BARA NOSTALGI(L)A
TAK ADA KATA lain yang pantas diucapkan orang mengenai rumah tanggaku duabelas tahun ini kecuali “extremely excellent!” atau “kelewat asyik” kata orang Betawi.
Kalau Anda tanya tentang suamiku, bapak dari ketiga anakku, pun tak ada kalimat lain kecuali “dia mah tipe idola”, “orang rumahan”, atau bahkan “tahunya kerja, capek, pulang, dan tidur!”, serta “tak kenal dugem[1]”.
Dia ganteng, berkupis tipis, banyakan diam, dan baru nerocos
kalau sudah marah dan tak kuat lagi menahan sabar. Tukang insinyur
macam dia memang lebih banyak bekerja dengan tangan dan otaknya,
ketimbang dengan bibirnya.
Mungkin Anda akan bertanya nakal: apa tidak bosan memiliki rumah tangga yang ayem-tentrem seperti itu di tengah zaman penjungkirbalikan nilai dan norma yang mendera dengan teramat keras sekarang ini?
Izinkanlah
aku hanya menjawabnya dengan seulas senyum. Stt, lelaki pendiam itu bak
gunung berapi yang sedang tidur. Di dalamnya, tersimpan magma. Entah
berapa jilid dan versi Kama Sutra[2] tersimpan di benaknya. Terus terang saja, hidup berpasangan dengannya bagaikan berpacaran seumur hidup, sungguh!
Malam
itu tepat peringatan ke-13 tahun malam perkawinan kami. Seperti
biasanya, kami tidak merayakannya, kecuali melaksanakan tugas rutin
suami-istri. Itu pun karena aku yang memulainya, dengan cara sesederhana
memakai baju tidur tipis warna pink kesukaannya.
St,
bedanya ialah, tentu saja, seperti biasanya, kami melakukan eksplorasi
gaya baru bersanggama. Sungguh, seperti tadi telah aku tuliskan: Entah
berapa jilid dan versi Kama Sutra tersimpan di benaknya. Malam
itu, setelah melepaskan semua benda yang terbuat dari benang dari
tubuhnya dan ... tubuhku, ia mengambil sarung kesayangannya dan
menyodorkannya kepadaku.
“Tari Plesiran,” katanya.
Anda
ingin tahu? Itu nomor tari “sedikit kuna” dari khasanah tontonan rakyat
yang mengeksplorasi sarung. Di dalam sarung, penari perempuan menari
berkebaya dan berkain panjang motif gendongan bayi, sedangkan yang lelaki bercelana panjang, kemeja panjang, serta topi putih yang diikati sapu tangan. Tari Plesiran
itu diangkat ke pentas oleh Yulianti Parani pada tahun 1972 serta
dibawakan oleh Farida Sjuman dan Trisapto di Taman Ismail Marzuki (TIM)
Jakarta.[3]
“Sarung memang punya berbagai kemungkinan,”
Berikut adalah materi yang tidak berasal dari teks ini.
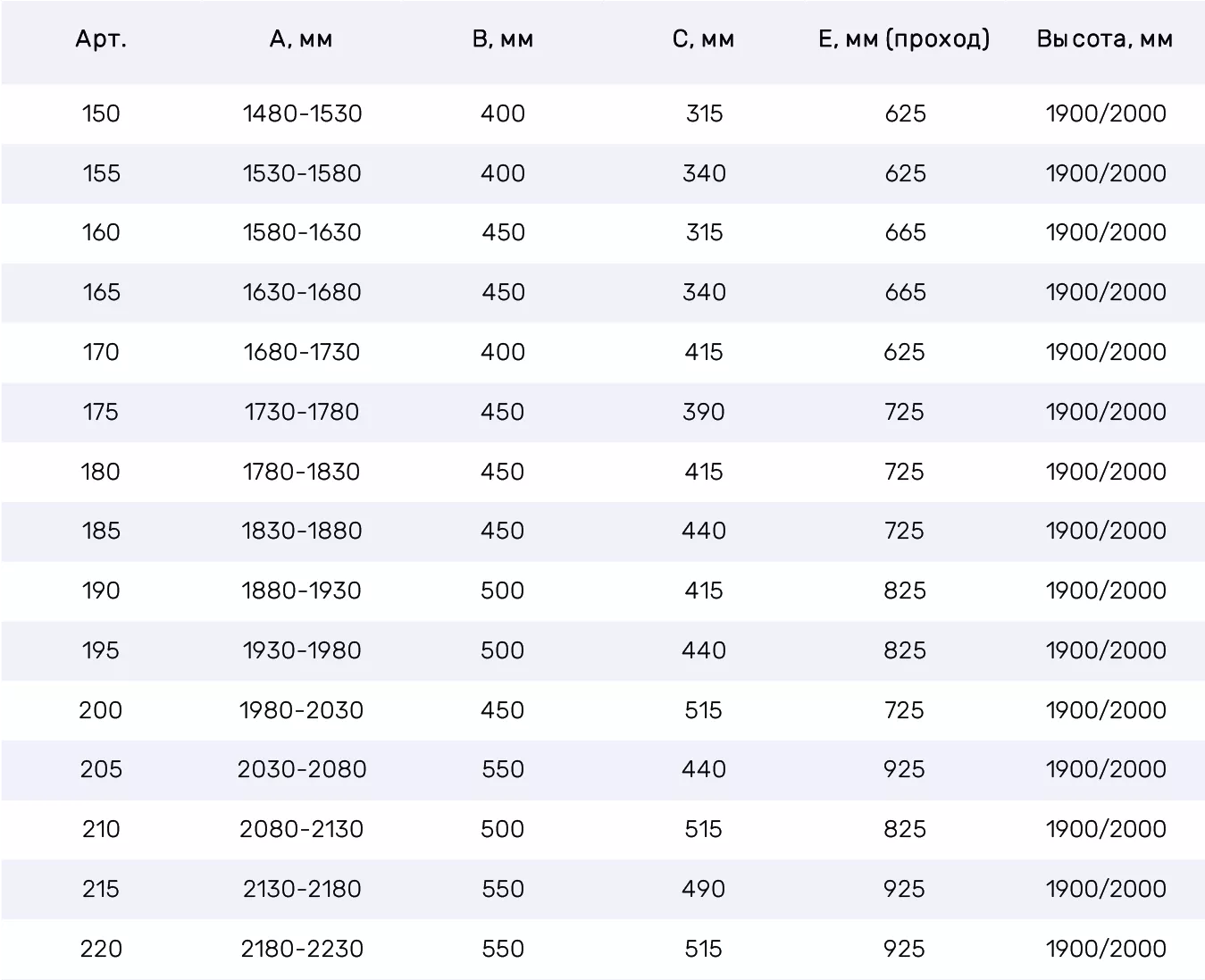Select the 'E, мм (проход)' header
The image size is (1205, 980).
[x=904, y=39]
tulis pakar tari Edi Sedyawati. Seniman Betawi Nasir pernah pula
memanfaatkan sarung ketika mendemonstrasikan nomor tari Topeng Betawi bersama Ipon, juga di TIM, pada tahun 1976. Yang pasti, imitasi gerakan tari Plesiran
itu ke dalam adegan ranjang hanyalah berguna sebagai pembangkit selera.
Selanjutnya... (st, pinjam kalimat iklan:) terserah Anda!
Yang
jelas, kemudian kami sama-sama terkapar lunglai di ranjang tua dari
kayu berukir buatan Jepara hadiah perkawinan kami dari neneknya, ibu
dari bapaknya. Kata perempuan yang mengasuhnya dari bayi itu, nenek
moyang pengukir ranjang tersebut dididik langsung oleh pahlawan pejuang
persamaan hak kaum perempuan, Raden Ajeng Kartini.
“Mas, masih ingat Anti?” tanyaku pelan dan hati-hati.
Alisnya
berkerut aneh, tapi Mas Wiwiet mengangguk. Aku kaget juga. Sepanjang
hidup mendampinginya, aku belum pernah melihat kerutan alis macam itu.
Ada tanda kecemasan di wajahnya, bahkan samar-samar terbayang ketakutan.
“Dia mengajakku mempersiapkan reuni SMA kita...”
Lama ia tidak menjawab. Aku pun dengan sabar menunggu. “Di mana?” kata Mas Wiwiet pada akhirnya.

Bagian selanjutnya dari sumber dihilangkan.